##### INFORMATION #####
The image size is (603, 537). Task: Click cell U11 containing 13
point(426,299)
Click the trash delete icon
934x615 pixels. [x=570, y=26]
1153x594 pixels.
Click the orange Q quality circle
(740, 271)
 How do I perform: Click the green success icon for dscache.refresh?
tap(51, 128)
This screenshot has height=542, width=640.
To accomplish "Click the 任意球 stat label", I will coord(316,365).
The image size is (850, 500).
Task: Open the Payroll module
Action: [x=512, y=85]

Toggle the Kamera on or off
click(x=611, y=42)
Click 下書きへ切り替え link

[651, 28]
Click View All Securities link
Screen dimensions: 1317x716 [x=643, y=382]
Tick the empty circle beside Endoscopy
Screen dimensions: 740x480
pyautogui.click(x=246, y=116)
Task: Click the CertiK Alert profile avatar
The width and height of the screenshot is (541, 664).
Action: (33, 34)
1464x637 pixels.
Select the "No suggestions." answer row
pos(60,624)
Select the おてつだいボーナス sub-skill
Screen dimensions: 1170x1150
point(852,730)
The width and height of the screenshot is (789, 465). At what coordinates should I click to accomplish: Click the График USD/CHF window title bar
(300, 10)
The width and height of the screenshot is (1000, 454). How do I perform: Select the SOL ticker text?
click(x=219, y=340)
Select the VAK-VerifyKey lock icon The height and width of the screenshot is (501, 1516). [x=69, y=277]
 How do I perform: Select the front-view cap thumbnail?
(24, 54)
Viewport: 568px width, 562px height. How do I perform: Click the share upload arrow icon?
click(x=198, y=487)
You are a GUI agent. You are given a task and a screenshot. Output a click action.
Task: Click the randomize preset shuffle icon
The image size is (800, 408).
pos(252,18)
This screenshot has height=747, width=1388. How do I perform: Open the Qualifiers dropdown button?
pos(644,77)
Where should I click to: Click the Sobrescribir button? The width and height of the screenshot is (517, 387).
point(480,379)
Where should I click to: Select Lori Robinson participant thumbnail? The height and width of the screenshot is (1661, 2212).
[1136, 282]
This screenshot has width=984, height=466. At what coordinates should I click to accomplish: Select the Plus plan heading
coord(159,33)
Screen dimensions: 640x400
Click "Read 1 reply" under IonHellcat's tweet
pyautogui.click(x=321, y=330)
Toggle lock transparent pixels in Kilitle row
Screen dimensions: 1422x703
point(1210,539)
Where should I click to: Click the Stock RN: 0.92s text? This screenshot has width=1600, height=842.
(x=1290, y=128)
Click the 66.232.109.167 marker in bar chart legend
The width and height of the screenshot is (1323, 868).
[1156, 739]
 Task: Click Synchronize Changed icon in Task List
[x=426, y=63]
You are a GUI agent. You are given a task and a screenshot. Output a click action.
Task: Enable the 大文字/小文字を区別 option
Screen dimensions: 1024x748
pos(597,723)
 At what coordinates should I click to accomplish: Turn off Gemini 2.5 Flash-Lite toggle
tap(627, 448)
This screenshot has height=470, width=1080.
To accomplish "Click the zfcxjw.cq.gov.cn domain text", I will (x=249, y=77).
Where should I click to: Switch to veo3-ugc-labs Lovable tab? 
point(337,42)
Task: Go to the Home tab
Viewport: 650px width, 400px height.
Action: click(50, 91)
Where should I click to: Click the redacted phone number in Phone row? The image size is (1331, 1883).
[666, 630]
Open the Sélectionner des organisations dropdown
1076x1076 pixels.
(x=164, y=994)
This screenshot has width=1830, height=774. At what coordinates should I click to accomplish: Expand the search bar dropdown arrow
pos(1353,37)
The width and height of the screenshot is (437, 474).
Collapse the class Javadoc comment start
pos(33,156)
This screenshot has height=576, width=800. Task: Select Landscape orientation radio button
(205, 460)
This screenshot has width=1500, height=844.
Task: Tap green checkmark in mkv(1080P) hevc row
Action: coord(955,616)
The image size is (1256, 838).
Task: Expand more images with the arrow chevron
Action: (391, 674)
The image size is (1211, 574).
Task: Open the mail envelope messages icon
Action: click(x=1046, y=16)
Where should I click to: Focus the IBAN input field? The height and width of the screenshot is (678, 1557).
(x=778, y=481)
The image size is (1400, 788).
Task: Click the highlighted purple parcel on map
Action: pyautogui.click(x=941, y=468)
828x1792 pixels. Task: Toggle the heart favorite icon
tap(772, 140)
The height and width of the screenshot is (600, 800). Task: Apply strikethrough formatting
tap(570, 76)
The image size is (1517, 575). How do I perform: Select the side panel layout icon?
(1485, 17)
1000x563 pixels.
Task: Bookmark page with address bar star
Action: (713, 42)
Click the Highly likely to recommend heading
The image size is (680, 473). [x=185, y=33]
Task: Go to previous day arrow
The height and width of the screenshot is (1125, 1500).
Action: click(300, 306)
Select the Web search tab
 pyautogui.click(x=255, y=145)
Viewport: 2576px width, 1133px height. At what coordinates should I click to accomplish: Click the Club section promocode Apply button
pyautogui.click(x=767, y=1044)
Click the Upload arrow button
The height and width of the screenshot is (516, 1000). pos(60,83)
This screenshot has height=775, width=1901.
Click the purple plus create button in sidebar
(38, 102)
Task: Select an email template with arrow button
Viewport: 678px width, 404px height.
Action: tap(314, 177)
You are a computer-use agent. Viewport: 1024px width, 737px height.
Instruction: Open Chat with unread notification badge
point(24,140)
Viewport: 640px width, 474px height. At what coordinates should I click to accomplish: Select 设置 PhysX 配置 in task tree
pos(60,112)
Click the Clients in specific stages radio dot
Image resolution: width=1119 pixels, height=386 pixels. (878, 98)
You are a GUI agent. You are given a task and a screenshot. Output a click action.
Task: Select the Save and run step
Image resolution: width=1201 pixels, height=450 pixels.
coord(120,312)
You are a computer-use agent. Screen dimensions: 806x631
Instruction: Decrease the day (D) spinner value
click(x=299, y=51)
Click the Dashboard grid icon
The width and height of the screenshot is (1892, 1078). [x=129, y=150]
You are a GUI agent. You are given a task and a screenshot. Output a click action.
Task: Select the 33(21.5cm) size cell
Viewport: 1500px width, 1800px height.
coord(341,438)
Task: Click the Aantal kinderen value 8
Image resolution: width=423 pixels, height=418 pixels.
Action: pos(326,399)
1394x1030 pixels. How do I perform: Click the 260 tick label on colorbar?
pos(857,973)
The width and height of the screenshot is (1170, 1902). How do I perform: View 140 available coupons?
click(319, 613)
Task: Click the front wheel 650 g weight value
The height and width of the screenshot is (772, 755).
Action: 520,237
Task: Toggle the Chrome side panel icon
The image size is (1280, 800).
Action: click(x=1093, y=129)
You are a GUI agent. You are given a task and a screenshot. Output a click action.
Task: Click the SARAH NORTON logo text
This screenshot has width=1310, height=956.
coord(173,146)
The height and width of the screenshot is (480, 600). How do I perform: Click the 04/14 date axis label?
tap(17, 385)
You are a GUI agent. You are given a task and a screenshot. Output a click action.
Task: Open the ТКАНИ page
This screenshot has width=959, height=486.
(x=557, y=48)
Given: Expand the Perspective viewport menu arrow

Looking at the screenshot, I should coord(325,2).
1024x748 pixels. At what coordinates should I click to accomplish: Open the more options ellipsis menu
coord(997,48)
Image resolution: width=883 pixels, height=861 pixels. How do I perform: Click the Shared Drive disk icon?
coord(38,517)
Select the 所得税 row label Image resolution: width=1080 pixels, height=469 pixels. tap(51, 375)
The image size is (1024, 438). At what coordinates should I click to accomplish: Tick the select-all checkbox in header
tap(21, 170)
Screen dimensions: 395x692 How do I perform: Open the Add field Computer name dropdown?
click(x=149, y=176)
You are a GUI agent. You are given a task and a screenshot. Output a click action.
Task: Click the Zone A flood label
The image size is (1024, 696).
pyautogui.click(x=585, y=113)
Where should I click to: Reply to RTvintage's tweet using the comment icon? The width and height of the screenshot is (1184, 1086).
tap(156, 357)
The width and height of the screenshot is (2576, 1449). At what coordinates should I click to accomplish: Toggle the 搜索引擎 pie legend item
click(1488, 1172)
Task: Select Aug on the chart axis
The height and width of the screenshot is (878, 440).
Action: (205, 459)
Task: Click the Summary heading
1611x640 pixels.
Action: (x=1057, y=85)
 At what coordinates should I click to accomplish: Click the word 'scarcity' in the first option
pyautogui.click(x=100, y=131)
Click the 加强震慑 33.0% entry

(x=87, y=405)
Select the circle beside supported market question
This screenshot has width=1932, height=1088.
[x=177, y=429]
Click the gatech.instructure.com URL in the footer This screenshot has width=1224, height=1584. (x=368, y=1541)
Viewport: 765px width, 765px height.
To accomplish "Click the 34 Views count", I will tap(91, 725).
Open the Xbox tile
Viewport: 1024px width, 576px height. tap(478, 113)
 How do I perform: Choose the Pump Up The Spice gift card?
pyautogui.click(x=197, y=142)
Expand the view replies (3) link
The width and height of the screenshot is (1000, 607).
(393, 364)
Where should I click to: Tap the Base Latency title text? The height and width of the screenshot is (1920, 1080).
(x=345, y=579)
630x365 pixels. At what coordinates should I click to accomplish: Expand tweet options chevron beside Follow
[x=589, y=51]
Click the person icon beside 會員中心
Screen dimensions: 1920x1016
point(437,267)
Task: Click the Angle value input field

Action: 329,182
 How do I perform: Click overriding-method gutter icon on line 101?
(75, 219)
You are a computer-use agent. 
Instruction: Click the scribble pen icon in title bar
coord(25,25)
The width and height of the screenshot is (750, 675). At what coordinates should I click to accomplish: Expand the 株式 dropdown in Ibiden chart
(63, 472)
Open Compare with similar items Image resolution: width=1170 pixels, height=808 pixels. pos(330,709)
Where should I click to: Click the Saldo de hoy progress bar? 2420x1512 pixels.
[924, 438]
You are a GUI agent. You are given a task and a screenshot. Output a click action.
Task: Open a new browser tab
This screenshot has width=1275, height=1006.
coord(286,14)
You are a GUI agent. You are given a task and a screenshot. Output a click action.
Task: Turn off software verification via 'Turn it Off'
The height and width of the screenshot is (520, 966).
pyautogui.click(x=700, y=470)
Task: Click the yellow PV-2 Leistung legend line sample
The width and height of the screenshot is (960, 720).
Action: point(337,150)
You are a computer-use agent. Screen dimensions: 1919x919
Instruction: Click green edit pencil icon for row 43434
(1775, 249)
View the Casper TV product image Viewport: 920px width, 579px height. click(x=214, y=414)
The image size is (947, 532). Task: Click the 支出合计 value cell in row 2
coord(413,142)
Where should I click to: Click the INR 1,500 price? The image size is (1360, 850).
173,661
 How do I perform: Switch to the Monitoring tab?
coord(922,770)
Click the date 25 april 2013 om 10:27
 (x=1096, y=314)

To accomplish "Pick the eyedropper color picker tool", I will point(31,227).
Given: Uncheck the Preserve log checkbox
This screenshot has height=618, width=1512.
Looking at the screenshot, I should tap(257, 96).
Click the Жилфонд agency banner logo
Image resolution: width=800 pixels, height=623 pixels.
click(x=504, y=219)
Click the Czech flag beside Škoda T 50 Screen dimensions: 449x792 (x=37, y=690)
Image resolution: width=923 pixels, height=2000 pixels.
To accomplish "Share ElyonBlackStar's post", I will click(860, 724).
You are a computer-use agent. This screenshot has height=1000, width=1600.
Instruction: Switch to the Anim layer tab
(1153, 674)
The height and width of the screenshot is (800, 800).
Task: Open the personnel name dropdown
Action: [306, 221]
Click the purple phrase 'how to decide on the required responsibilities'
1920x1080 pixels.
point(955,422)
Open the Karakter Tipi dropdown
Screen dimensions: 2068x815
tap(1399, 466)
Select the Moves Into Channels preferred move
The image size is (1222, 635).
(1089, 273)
#####
▸ **DESCRIPTION OF THE TASK**:
Copy out every line from the one containing "Image resolution: width=800" to the end of the material, both ends included.

▸ **RESPONSE**:
Image resolution: width=800 pixels, height=623 pixels.
click(x=504, y=219)
Click the Czech flag beside Škoda T 50 Screen dimensions: 449x792 (x=37, y=690)
Image resolution: width=923 pixels, height=2000 pixels.
To accomplish "Share ElyonBlackStar's post", I will click(860, 724).
You are a computer-use agent. This screenshot has height=1000, width=1600.
Instruction: Switch to the Anim layer tab
(1153, 674)
The height and width of the screenshot is (800, 800).
Task: Open the personnel name dropdown
Action: [306, 221]
Click the purple phrase 'how to decide on the required responsibilities'
1920x1080 pixels.
point(955,422)
Open the Karakter Tipi dropdown
Screen dimensions: 2068x815
tap(1399, 466)
Select the Moves Into Channels preferred move
The image size is (1222, 635).
(1089, 273)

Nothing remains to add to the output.